IN AUGUST 1924, a local Muslim newspaper in Kohat published a scurrilous poem calculated to wound Hindu sensibilities. A few days later, Jiwan Das, secretary of the town’s Sanatan Dharma Sabha retorted with a similar poem, which was distributed in pamphlets.
Jiwan Das had horribly miscalculated.
Kohat, now in Khyber Pakhtunkhwa, comprised a 93 per cent Muslim population back then. Hindus and Sikhs made up the rest.
And then, for three unremitting days beginning September 9, the Muslim community in a macabre manner depopulated Kohat of its Hindu and Sikh constituents as retaliation for the poem. This, even after Jiwan Das had publicly apologised to the Muslims on behalf of the Hindus of Kohat.
Government agencies and all news outlets of the time described the event as the worst anti-Hindu pogrom till then. The Indian Annual Register, 1924 (Volume 2) devoted about 10 pages in small print describing the genocide in graphic detail. The towering historian RC Majumdar in his History of the Freedom Movement (Volume 3), summarised it as follows:
“The scale, intensity, and extent of Muslim mob violence in Kohat was so unprecedented and incomparable to anything that had happened in the past that it shook even the Imperial British Government. The Kohat Deputy Commissioner and Brigade Commander almost gave up citing helplessness against this level of determined mob barbarism.” (Emphasis added)
But the Kohat genocide of Hindus really originated in the so-called Khilafat Movement that had begun three years earlier. Two major offshoots of that movement had indirectly contributed to it: one, the Tanzeem and Tabligh crusades that began in mid-1923; two, a Jamiat-ul-Ulema conference at Kakinada held on December 29, 1923, which declared that the Shuddhi and Sanghatan movements were “detrimental to the cause of Muslim advancement in India.”
The Kohat genocide was preceded by two similar incidents. The first was the largescale rioting and temple destructions by Muslims in Gulbarga on Muharram (April 1924). The second was a public cow slaughter and murders of 12 Hindus in Delhi on Bakrid (July 1924).
The Indian Annual Register shows that Jiwan Das’ poem was—in hindsight—an outburst of the sustained harassment that Hindus had endured for decades, living in a Muslim-majority town.
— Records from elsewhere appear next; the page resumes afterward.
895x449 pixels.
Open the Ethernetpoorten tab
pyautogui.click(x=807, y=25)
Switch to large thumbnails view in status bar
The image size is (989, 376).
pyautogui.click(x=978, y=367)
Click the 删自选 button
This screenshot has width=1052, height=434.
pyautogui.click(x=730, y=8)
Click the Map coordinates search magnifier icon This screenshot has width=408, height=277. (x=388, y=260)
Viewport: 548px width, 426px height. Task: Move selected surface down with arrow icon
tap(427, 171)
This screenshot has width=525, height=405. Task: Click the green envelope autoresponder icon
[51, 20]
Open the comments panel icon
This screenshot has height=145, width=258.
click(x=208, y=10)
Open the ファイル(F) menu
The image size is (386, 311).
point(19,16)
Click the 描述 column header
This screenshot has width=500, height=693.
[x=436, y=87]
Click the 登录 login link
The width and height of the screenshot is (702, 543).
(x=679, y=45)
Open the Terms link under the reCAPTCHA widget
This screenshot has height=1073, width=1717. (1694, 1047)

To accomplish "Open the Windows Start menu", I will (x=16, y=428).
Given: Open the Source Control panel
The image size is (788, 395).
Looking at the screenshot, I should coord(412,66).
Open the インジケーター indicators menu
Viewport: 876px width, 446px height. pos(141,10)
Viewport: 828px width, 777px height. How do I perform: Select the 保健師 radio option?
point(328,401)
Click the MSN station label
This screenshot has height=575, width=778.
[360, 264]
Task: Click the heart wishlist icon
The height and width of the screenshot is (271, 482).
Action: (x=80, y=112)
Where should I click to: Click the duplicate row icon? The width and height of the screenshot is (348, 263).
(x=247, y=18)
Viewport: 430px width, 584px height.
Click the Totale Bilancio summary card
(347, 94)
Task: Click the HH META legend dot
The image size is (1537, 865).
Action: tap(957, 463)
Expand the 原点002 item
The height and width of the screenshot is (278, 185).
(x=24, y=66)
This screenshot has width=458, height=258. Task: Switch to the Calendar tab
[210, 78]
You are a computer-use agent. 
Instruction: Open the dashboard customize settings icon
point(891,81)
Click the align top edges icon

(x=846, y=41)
Harassment whose themes are well-known: cow slaughter, wanton provocation, abduction of women and forcible conversions. The aftermath of its grisly climax presented this desolate picture on the Hindu side: burnt homes, plundered business establishments and vandalised temples and gurudwaras.
The Hindus and Sikhs of Kohat never returned. The Hindu civilisation had permanently lost yet another chunk of its sacred geography.
The Kohat Enclave Metro station in Delhi should ideally serve as a grim reminder of this slice of recent history.
Nuh eerily portends to turn into another Kohat in the Bharatvarsha that has survived Partition. There is almost a 1:1 match in the themes and socio-religious phenomena that led to the depopulation of Kohat’s Hindus just 99 years ago. The differences as such are superficial.
But today’s Nuh is a mere strand in an expansive garment of our geographical history. It is part of the vast tract of land known as Mewat, which originally included the entire region spanning Gurugram, Rewari, Tijara, Narnaul, Alwar, Bharatpur and Mathura and covered about 8,000 square kilometres. The Historical Atlas of Islam denotes Mewat as Meos (see map).
This original Mewat is also the site of Hindu civilisational amnesia, a point that deserves separate treatment.
For centuries beginning with the alien Muslim incursions into India, this region was an enduring theatre of Islamic expansionism and Hindu resistance to it. One of the most ferocious warrior clans that offered this resistance was the Meos. Today, even Hindus subconsciously identify the Meos as a subgroup of the Muslim community. This reflects two things. The first is the aforementioned civilisational amnesia, and the second is the selfsame Islamic expansionism that has merely altered its methods in vastly changed circumstances.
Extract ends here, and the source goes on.